Из протокола допроса Охминцевой Нины Георгиевны

— Скажите, где вы находились двадцать третьего января в девятнадцать часов тридцать минут?

— В столовой санатория. В двадцать часов у нас ужин. Я накрывала на столы. Это все могут подтвердить.


Из протокола допроса Охминцева Виктора Петровича

— Скажите, где вы находились двадцать третьего января в девятнадцать часов тридцать минут?

— На работе.

— Вы работу заканчиваете в восемнадцать часов?

— Да.

— Почему же вы были в девятнадцать часов тридцать минут на работе?

— Да надо было закончить...

— Вас техник оставил?

— Нет, я сам...

— Чем же объяснить такое старание?

— У меня не очень точный глазомер; когда укладывал изразцовую плитку, казалось, все ровно, а потом проверил по отвесу — косо.

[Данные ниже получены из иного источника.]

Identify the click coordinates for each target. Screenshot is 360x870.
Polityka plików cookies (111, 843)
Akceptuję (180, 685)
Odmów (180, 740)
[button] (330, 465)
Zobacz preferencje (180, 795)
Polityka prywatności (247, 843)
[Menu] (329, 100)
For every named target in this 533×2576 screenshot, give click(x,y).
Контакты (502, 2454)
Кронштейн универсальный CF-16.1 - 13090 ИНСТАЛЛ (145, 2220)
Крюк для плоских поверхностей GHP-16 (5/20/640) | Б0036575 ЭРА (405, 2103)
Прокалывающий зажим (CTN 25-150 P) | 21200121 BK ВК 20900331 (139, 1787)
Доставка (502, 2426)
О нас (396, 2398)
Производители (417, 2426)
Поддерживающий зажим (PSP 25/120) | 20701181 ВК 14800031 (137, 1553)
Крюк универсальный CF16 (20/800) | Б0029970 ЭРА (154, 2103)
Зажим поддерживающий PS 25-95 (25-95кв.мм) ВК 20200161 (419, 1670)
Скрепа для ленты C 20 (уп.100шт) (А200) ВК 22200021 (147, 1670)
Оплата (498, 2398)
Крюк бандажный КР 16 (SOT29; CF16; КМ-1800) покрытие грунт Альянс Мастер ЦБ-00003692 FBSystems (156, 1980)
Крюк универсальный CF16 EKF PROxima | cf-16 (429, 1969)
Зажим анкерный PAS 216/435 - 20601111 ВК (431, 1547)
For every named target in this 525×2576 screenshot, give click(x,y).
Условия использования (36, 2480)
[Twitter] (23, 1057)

Ну, и, пока никто не увидел, переделал.

— А вас действительно никто не видел?

— Думаю, что никто не видел.

— Значит, никто не сможет и подтвердить, что вы работали в девятнадцать часов тридцать минут?

— Думаю, что никто...

— И сами вы не сможете доказать, что работали и что не были в другом месте в это время? Скажем, у железнодорожного полотна?

— А зачем мне там быть?

— Об этом я вас потом спрошу. А сейчас отвечайте: чем вы можете доказать, что не были в девятнадцать тридцать у железнодорожного полотна, напротив дома вашей тещи?

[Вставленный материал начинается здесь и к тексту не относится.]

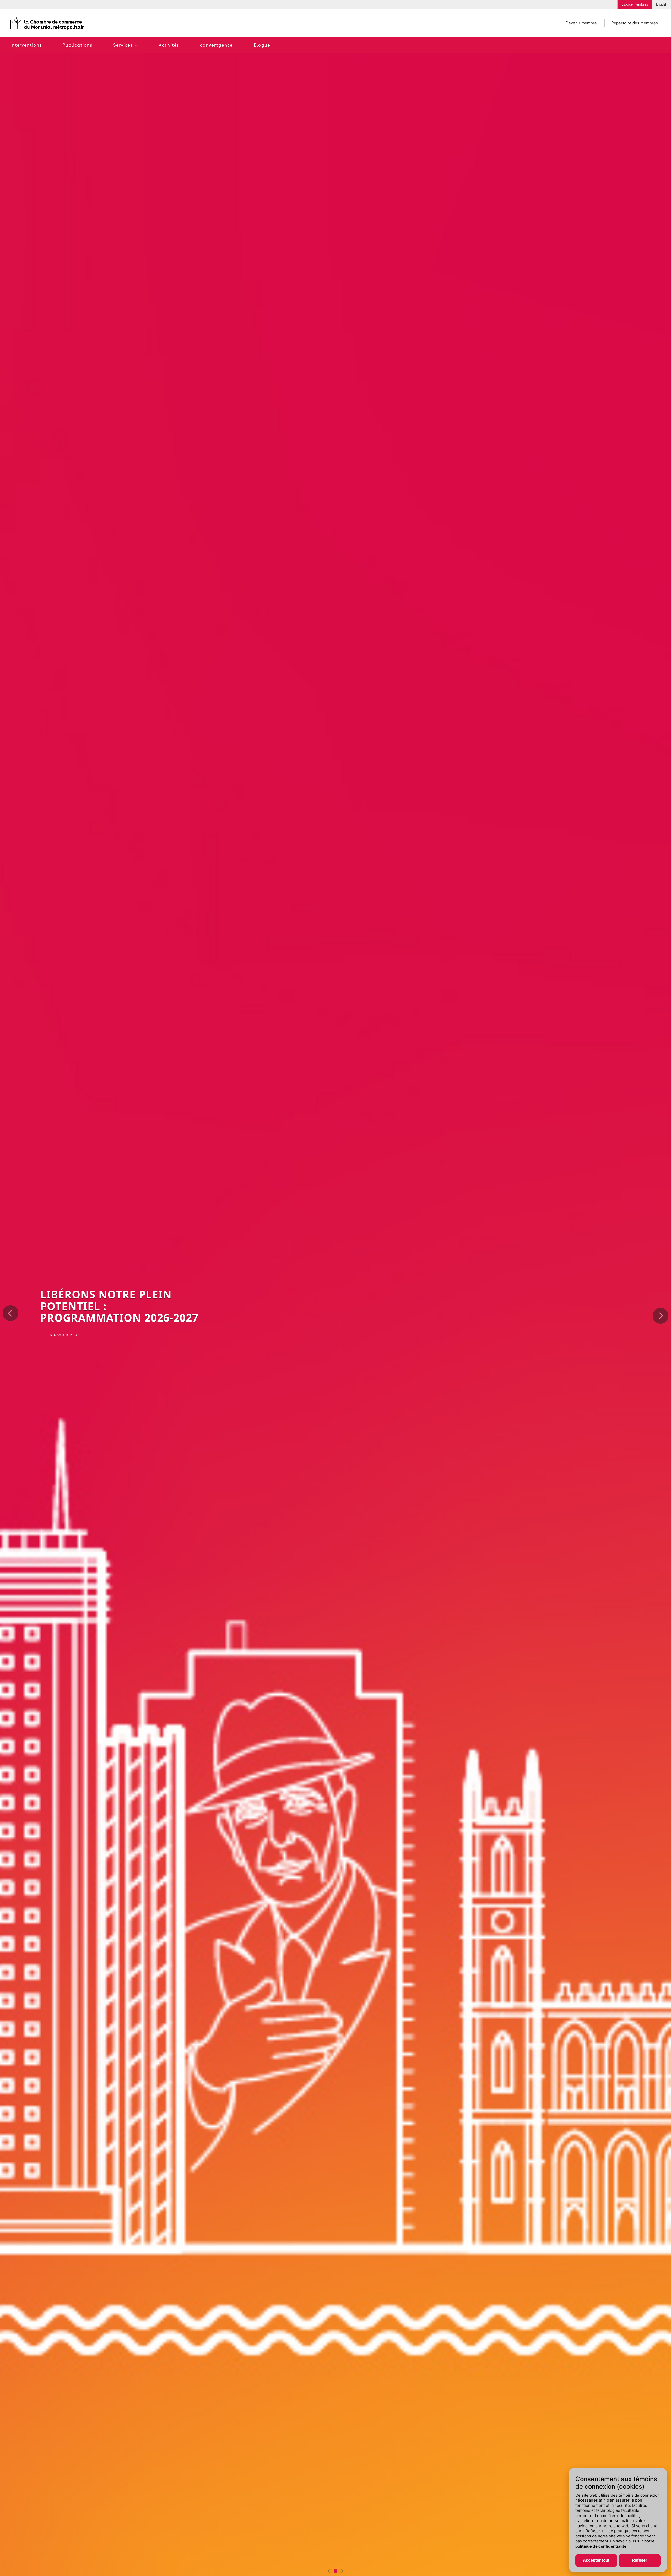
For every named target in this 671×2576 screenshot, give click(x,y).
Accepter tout (596, 2560)
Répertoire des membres (634, 22)
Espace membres (634, 4)
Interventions (26, 45)
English (661, 4)
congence (216, 45)
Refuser (639, 2560)
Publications (77, 45)
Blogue (262, 45)
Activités (169, 45)
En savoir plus (63, 1333)
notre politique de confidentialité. (614, 2544)
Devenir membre (581, 22)
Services (123, 45)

— Зря вы меня приплетаете к этому делу, товарищ следователь. Я тут непричастный.

— Еще раз спрашиваю: чем вы можете доказать, что в это время работали или, что то же самое, не были у железнодорожного полотна, напротив дома Прокусовых?

— Я работал...

— Когда вы пришли домой?

— В начале десятого.

— От кого вы узнали о гибели Прокусова?

— От жены.

— Когда она вам сообщила?

— На другой день. Утром.

— Что же, она не ночевала дома?

— Нет.

— И вас это не встревожило?

— Последнее время она часто оставалась у матери на ночь.

— Почему вы не зашли к ней, идя с работы?

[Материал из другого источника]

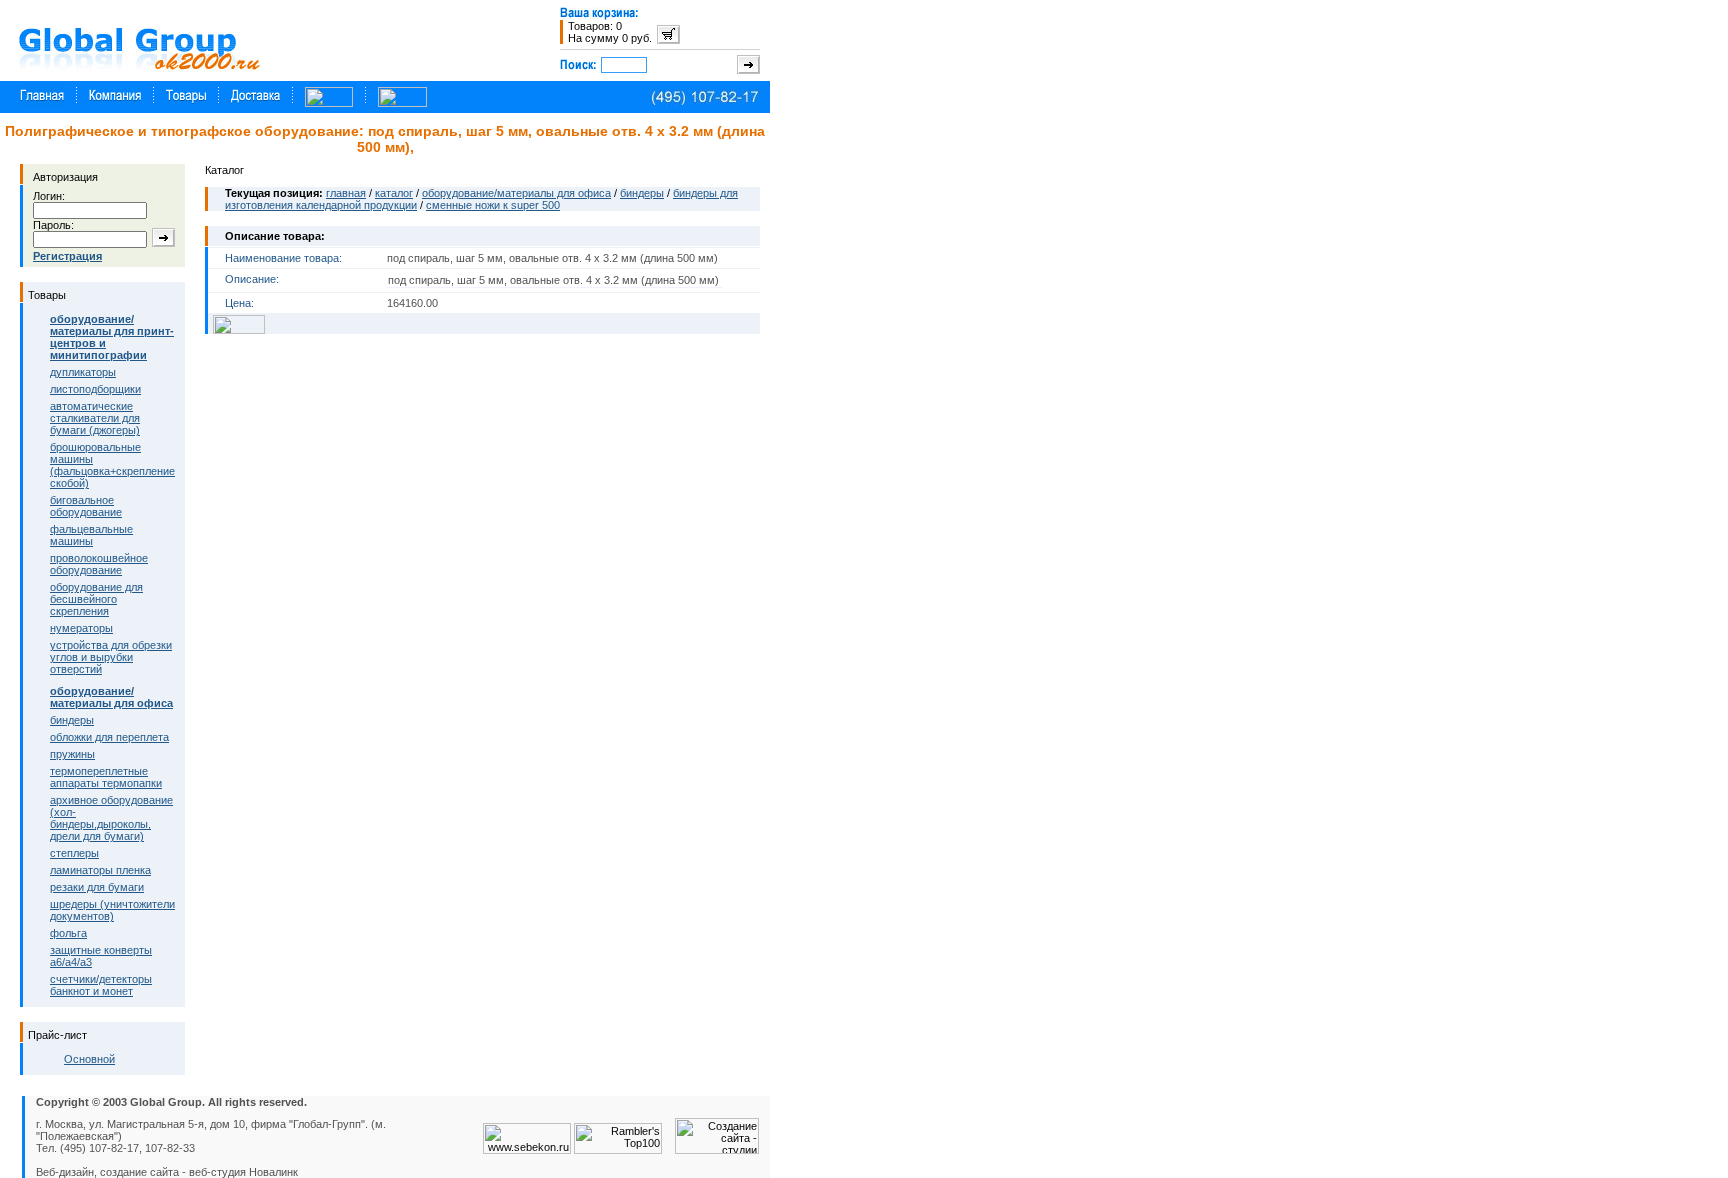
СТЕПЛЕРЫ (74, 853)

— А чего я там, да и усталый был.

— Значит, вы не можете доказать, где были в девятнадцать часов тридцать минут?

— Сказал же, на работе.

— Но вас там никто не видел?

— Не знаю... Наверно, не видели.

— Подумайте. Это очень важно.

— Я нарочно обе двери закрыл, чтобы свет не проникал. Кто же меня мог видеть за стенами...

— А когда выходили, вас никто не видел?

— Не знаю, вряд ли, было темно...

— Скажите, в каких отношениях вы были с покойной тещей?

— Эгоисткой она была. Все о себе думала. Наши дети ей были как неродные.

— В чем это выражалось?

— Во всем. Хоть бы раз взяла их к себе на выходной. Ни в жизнь. Да и жадная к тому же...

— Если жадная, значит, вы считали, что у нее есть какие-то сбережения?

— А как же! Она каждое лето сдавала «дикарям» верх и еще два дощаника. По полтора рубля с носа. Шесть мест. Девять рублей в сутки. Неплохой заработок? Вот и умножайте на восемь месяцев, с апреля по ноябрь.

— И сколько же выходит?

— А больше двух тысяч!

— Вы, наверно, не раз мечтали о таком домике?

— Мало ли...

— А с тещей пытались говорить?

— Нет.

— А ваша жена не раз заводила с ней разговор, чтобы она завещала вам свой домик?

— Она ее дочка.

— Ну, а вы разве с ней не мечтали вместе о таком домике?

— А что проку? Я не люблю попусту болтать...

— Что у вас за ссора была на производстве?

— Когда?

— Вы так часто ссоритесь, что даже не знаете, про какую я спрашиваю?

— Зря ловите... Была одна, так этому уже три года будет. А больше не знаю.

— Из-за чего?

— Мастерок один приятель спулил.

— И как вы с ним рассчитались.

— Оттолкнул и взял свое.

— Куда толкали?

— Не помню... Просто оттолкнул и и мастерок.

— Что вы можете сказать про погибшего Прокусова?

— Не ладил я с ним. А точнее, он со мной, да и со всеми, кого ни спроси. Не ходил я к ним. Одно унижение. Если он жене моей чужой, так уж мне и подавно.

— Что вы можете сказать про соседа Прокусовых, Фролова Василия Дмитриевича?

— Я по чужим дворам не хожу. Не знаю.


Из протокола допроса Фролова Василия Дмитриевича

— Вы сосед Прокусовых?

— Да. Конечно.

— Что вы можете сказать по поводу гибели Прокусова Ивана Федоровича?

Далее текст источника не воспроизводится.